======== Data shown ========
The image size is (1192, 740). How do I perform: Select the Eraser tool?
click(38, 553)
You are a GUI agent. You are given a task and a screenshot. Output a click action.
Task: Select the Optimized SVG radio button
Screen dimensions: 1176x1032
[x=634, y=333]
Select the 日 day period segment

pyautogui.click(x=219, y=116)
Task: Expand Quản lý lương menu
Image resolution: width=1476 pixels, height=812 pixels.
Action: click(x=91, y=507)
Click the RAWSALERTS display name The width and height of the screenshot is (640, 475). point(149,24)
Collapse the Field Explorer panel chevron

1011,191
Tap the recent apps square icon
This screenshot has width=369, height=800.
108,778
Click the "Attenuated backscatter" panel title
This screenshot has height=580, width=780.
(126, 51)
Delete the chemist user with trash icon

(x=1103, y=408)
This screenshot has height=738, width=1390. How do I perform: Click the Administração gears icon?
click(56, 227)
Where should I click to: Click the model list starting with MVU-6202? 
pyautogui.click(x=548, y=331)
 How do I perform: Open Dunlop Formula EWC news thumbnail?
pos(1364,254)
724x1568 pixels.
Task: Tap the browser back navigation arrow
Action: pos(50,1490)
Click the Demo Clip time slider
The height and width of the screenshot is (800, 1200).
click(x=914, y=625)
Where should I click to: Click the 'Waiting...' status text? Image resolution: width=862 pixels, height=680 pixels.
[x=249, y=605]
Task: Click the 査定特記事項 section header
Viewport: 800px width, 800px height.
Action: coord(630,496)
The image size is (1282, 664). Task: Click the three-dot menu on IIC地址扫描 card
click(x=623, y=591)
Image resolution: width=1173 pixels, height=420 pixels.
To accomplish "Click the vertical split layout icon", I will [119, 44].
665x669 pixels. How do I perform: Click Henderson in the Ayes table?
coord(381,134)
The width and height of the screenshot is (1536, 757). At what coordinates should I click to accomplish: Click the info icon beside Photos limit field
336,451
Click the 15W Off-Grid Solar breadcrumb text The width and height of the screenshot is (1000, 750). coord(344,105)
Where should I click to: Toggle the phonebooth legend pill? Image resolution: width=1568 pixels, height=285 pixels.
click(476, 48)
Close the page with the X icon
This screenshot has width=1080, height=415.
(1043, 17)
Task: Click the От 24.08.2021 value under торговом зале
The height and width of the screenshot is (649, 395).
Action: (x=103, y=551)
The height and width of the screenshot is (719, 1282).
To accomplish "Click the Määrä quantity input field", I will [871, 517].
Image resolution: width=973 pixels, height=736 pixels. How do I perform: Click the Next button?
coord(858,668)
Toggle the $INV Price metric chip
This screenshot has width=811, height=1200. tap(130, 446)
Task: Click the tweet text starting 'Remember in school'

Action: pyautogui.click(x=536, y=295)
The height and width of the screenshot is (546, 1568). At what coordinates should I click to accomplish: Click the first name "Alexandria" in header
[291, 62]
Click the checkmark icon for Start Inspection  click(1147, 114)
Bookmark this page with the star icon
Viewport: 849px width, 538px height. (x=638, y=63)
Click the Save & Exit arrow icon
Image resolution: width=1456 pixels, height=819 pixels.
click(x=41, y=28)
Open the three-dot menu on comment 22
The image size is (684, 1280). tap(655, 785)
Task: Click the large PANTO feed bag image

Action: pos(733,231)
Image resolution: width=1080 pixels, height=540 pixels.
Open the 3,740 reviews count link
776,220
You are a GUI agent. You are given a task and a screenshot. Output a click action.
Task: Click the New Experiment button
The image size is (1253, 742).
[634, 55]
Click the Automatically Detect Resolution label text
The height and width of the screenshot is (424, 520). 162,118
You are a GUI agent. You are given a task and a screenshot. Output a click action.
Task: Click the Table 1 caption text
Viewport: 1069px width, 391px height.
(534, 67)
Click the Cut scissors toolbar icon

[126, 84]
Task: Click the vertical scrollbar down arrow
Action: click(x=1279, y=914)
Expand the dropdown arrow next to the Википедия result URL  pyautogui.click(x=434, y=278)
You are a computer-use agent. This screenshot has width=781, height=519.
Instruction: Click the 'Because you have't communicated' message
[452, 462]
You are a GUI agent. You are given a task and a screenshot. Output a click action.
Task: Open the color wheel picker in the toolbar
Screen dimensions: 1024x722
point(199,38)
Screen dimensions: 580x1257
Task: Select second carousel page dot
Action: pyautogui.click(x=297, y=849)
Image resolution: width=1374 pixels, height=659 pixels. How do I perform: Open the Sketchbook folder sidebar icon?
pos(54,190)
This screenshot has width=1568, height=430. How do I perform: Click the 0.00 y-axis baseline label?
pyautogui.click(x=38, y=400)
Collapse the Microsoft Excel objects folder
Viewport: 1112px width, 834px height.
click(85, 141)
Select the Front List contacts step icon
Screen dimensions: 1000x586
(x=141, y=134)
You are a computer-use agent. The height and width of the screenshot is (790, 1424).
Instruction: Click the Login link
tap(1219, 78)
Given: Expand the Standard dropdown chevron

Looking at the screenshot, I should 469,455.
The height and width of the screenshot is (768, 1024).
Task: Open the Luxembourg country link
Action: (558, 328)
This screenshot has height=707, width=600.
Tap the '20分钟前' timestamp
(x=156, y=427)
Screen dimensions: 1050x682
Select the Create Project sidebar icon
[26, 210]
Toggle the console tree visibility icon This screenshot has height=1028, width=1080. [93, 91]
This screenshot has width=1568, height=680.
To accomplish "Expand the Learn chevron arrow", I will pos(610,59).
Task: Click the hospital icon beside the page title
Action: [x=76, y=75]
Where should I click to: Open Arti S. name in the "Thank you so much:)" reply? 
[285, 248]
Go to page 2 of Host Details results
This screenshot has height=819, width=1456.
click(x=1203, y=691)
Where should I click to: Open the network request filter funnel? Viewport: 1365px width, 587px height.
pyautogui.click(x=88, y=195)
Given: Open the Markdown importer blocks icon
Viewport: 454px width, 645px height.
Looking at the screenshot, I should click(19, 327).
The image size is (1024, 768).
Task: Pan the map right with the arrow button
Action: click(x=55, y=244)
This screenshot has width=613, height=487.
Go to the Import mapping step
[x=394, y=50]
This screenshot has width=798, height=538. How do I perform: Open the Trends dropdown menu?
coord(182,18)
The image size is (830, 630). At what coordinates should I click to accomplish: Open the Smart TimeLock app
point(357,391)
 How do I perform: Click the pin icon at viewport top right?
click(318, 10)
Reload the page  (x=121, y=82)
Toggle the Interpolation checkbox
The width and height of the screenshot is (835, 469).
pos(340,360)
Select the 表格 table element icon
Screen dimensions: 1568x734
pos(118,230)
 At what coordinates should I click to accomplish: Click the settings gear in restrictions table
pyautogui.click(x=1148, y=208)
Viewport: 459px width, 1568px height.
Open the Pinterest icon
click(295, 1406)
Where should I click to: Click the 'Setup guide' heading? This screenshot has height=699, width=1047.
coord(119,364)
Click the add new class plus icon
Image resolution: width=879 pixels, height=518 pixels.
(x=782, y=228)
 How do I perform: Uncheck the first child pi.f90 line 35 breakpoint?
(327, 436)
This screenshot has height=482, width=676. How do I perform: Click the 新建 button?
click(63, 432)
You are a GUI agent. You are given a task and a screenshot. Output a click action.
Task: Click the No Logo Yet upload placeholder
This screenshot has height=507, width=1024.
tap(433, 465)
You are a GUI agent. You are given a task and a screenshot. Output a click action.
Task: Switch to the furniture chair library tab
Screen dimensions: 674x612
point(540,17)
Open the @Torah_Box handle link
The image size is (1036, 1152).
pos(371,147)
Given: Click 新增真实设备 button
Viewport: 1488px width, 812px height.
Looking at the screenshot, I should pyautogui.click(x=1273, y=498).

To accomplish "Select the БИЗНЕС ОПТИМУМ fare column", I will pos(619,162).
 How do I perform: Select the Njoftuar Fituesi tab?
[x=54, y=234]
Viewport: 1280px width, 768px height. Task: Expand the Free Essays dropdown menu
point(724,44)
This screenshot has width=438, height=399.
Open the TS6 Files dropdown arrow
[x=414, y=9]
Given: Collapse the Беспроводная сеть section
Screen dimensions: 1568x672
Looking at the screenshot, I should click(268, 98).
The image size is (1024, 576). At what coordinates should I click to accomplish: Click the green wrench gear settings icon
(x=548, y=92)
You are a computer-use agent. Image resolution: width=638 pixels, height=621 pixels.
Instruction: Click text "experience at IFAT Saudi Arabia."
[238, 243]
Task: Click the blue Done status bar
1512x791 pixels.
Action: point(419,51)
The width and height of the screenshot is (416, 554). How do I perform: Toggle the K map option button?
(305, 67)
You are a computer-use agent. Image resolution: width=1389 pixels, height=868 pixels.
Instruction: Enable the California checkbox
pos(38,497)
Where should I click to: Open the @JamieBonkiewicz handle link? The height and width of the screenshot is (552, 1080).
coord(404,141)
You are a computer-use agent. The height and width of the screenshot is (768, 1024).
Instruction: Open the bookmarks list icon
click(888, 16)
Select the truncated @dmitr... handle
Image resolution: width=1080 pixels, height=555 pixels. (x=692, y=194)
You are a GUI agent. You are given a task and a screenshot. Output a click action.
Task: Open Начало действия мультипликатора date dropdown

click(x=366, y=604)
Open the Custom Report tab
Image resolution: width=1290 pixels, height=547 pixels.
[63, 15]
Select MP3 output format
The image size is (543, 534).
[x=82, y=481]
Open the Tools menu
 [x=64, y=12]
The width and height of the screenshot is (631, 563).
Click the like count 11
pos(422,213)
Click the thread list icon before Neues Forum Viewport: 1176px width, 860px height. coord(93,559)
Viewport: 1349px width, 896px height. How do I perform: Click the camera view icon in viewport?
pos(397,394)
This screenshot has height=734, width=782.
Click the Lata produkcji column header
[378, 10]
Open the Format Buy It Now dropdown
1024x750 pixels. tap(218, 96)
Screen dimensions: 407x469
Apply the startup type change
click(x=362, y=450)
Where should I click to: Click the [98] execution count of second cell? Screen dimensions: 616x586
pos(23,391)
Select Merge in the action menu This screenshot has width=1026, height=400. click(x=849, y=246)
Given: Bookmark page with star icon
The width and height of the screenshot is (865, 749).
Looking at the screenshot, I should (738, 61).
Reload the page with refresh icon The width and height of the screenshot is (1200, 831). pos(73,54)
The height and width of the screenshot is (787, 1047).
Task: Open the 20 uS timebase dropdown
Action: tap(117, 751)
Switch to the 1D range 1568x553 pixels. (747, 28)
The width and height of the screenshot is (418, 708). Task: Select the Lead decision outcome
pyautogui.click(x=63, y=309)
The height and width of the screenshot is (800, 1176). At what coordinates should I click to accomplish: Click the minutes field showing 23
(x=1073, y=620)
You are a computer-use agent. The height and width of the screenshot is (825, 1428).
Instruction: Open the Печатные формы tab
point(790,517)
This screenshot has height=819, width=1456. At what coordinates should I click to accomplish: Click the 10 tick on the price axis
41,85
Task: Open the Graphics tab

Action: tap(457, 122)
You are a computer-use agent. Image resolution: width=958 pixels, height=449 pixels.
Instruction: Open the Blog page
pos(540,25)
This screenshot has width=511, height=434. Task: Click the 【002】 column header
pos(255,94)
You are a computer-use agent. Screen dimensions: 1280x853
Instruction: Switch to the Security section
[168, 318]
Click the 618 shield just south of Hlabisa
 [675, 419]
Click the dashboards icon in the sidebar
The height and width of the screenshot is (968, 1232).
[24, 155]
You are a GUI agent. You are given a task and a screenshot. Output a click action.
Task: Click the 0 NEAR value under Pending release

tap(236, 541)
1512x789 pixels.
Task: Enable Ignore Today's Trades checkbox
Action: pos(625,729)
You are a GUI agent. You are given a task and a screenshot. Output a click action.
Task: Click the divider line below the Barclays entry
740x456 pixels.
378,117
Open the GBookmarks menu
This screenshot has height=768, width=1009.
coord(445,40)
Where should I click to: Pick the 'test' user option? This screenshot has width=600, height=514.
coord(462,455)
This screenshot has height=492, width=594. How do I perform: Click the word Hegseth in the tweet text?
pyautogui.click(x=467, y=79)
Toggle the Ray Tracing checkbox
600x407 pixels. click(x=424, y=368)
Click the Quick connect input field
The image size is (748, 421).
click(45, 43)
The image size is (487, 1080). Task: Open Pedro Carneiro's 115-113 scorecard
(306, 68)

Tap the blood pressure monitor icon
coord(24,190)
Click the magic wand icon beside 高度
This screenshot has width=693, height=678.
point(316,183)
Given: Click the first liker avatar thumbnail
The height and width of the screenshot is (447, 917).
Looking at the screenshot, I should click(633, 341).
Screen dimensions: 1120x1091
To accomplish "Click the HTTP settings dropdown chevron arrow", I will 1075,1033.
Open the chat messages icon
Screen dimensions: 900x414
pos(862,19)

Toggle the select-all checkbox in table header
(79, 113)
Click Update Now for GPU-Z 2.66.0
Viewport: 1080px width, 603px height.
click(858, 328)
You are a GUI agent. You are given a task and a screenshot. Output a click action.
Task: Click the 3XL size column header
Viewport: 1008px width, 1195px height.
========
*Task statement:* Exactly how many lines of the data include the word "input"? Reply with that number only.

*Solution for this problem:* 2